While touring a new outpatient clinic at one of the chiropractic colleges, the tour guide boasted that they were adopting a hospital-style approach to patient care. Students will no longer be responsible for generating the new patients necessary to get their required numbers. Instead, they will see patients who show up during their “shift.” This may improve institutional throughput, but in its wake will be severely crippled graduates. When they subsequently open their own practices and responsible for generating their own new patients, they will be severely handicapped.

A previous generation of chiropractors went to jail for practicing chiropractic. Today, I wonder how many DCs would. Chiropractors trust the body’s natural recuperative ability and risk being ostracized from the mainstream—in fact, want little to do with the mainstream. Chiropractors are vitalistic. DCs tend to be more mechanistic. Chiropractors decry the idolatry and mass hypnosis that places faith in doctors, drugs and the FDA. Chiropractors are proactive. DCs are reactive. Chiropractors are feral. DCs are domesticated. Chiropractors are willing to make a ruckus and take an unpopular stand. DCs want to fit in and be accepted.

Chiropractors recognize that their very right to practice, written into the law of virtually every jurisdiction, is granted on the assumption that chiropractic is a separate, distinct and non-duplicative healing art. During the last 20 years we’ve seen a growing pull from those who wish to blur this boundary. Whether from the MUA crowd, the Chinese medicine folks or those who believe that the ability to prescribe Motrin and Advil is what limits the cultural authority afforded “real” doctors. Assimilating into the allopathic mainstream is merely begging to board the Titanic, which while still afloat, is taking on water.
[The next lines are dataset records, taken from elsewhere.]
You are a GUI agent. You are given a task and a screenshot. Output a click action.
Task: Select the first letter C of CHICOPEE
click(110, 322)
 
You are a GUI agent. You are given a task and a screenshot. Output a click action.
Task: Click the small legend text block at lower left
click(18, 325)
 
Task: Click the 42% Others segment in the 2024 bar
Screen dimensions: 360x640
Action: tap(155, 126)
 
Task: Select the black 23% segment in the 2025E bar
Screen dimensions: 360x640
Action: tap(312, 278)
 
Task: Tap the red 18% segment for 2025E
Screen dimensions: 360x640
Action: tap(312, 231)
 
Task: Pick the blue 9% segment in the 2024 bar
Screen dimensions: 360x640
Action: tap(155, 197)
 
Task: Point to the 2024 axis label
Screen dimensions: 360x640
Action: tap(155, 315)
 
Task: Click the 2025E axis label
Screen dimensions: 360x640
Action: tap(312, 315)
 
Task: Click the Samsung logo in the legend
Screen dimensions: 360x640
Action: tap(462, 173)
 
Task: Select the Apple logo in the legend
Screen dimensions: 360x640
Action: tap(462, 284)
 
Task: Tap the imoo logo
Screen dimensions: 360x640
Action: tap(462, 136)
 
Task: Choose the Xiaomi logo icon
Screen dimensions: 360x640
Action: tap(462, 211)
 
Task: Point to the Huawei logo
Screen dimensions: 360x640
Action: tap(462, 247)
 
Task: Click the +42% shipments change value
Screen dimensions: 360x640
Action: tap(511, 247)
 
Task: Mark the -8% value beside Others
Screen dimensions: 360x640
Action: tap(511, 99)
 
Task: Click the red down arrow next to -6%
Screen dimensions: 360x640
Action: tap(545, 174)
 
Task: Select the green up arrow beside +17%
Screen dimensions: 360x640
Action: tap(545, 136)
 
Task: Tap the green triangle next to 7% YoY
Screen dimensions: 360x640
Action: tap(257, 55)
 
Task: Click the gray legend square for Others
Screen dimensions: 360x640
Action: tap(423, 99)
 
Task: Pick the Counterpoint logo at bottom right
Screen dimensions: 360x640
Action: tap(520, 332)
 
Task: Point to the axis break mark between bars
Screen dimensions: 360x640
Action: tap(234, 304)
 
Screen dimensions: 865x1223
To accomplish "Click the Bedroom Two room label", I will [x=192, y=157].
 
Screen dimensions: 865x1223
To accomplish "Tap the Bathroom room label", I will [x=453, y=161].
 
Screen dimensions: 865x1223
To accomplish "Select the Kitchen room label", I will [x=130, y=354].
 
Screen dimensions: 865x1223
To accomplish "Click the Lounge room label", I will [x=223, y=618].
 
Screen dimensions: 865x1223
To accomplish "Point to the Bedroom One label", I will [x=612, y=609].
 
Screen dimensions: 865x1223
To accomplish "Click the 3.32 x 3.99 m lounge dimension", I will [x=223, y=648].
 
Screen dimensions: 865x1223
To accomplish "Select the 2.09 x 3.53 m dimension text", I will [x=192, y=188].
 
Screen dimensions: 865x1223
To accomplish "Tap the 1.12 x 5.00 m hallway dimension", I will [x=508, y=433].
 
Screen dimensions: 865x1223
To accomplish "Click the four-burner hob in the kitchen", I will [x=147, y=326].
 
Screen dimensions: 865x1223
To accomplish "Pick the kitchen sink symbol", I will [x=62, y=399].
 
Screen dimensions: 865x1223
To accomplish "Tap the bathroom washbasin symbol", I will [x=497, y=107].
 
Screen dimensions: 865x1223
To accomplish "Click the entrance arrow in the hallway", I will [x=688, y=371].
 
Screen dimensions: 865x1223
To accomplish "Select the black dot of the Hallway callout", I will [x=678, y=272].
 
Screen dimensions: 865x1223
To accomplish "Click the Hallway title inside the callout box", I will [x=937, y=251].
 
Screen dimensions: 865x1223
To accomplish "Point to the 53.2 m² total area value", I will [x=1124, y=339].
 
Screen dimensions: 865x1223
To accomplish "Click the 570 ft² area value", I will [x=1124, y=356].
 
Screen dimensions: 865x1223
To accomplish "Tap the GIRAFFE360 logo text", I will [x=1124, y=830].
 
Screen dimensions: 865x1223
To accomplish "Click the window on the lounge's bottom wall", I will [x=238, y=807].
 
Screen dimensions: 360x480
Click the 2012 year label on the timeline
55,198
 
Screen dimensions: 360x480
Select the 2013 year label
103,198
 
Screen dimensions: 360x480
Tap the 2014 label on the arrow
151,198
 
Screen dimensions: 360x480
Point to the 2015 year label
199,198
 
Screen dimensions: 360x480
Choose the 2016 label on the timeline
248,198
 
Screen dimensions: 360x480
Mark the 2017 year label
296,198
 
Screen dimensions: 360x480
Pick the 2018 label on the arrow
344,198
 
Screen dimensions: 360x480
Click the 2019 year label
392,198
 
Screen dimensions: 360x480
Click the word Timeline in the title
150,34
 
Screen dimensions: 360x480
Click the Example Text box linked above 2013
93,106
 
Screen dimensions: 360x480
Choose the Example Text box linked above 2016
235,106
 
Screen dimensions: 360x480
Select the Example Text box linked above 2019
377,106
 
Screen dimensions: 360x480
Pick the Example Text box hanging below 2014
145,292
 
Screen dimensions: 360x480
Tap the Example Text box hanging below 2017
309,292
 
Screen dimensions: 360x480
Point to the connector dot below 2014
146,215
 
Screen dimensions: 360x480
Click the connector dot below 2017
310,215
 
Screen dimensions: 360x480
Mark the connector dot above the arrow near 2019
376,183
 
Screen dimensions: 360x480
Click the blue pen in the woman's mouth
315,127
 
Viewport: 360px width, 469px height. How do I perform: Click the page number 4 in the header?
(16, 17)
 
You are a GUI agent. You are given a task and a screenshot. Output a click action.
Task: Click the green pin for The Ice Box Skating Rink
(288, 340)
As third party reimbursement implodes and becomes increasingly reserved for serious, catastrophic health problems, practitioners who are unable to make a compelling case to patients that chiropractic is valuable enough to pay for out of their own pocket will leave the profession, solving the apparent oversupply problem. Which raises the question: Can the chiropractic profession even exist without the “price supports” offered by insurers? If not, then perhaps the chiropractic critics, skeptics and quack busters were correct all along.

The solution isn’t dabbling in weight loss, smoking cessation, nutritional counseling, anti-aging or other helpful, yet marginal support fields. Instead, the solution will come from more DCs becoming chiropractors. Because while there may be too many DCs, there’s a shortage of chiropractors. And with more chiropractors, not only is chiropractic sustainable, it would be unstoppable.